Which of the lines in the listing that follows hold "price"? Pull each one out.

## Data supplied
———
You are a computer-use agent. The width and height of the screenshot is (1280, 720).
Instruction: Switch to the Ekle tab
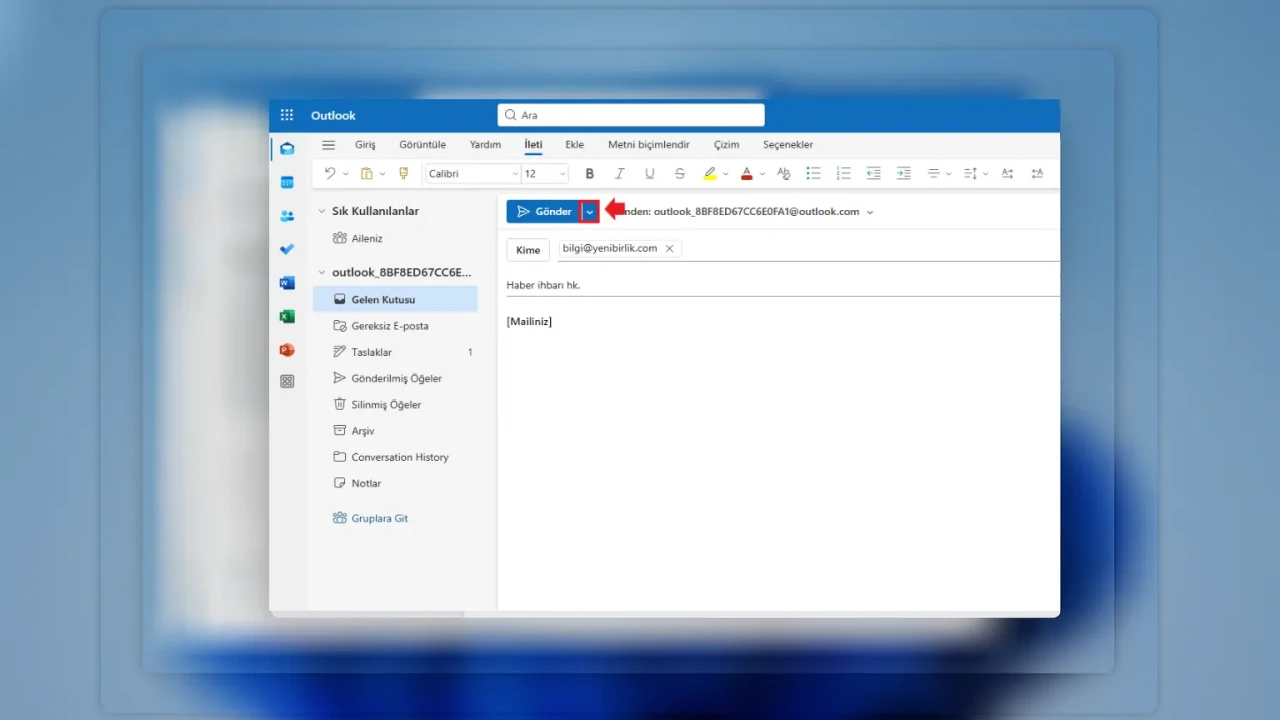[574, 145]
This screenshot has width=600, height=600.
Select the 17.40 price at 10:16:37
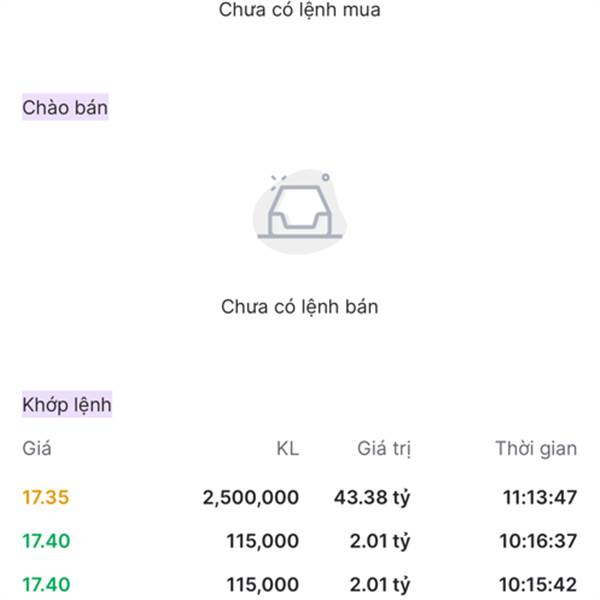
———
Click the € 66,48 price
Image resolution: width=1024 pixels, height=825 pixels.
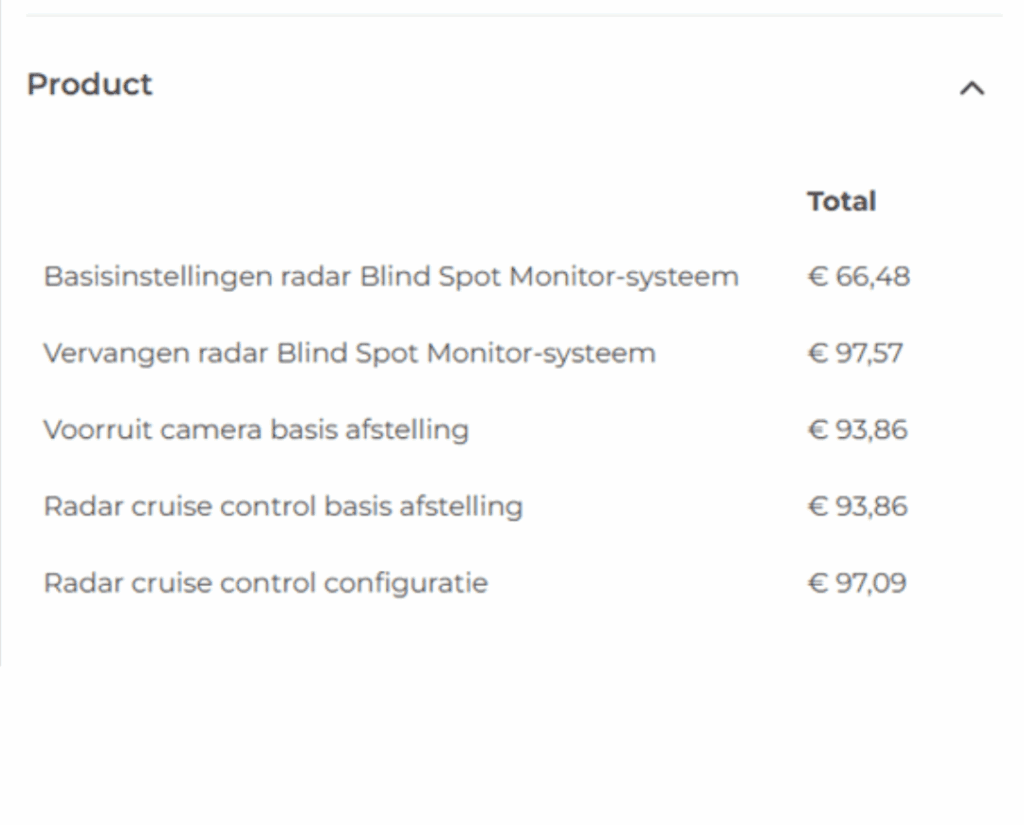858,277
———
## Completed exercise
Select the 17.40 price at 10:16:37
Click the € 66,48 price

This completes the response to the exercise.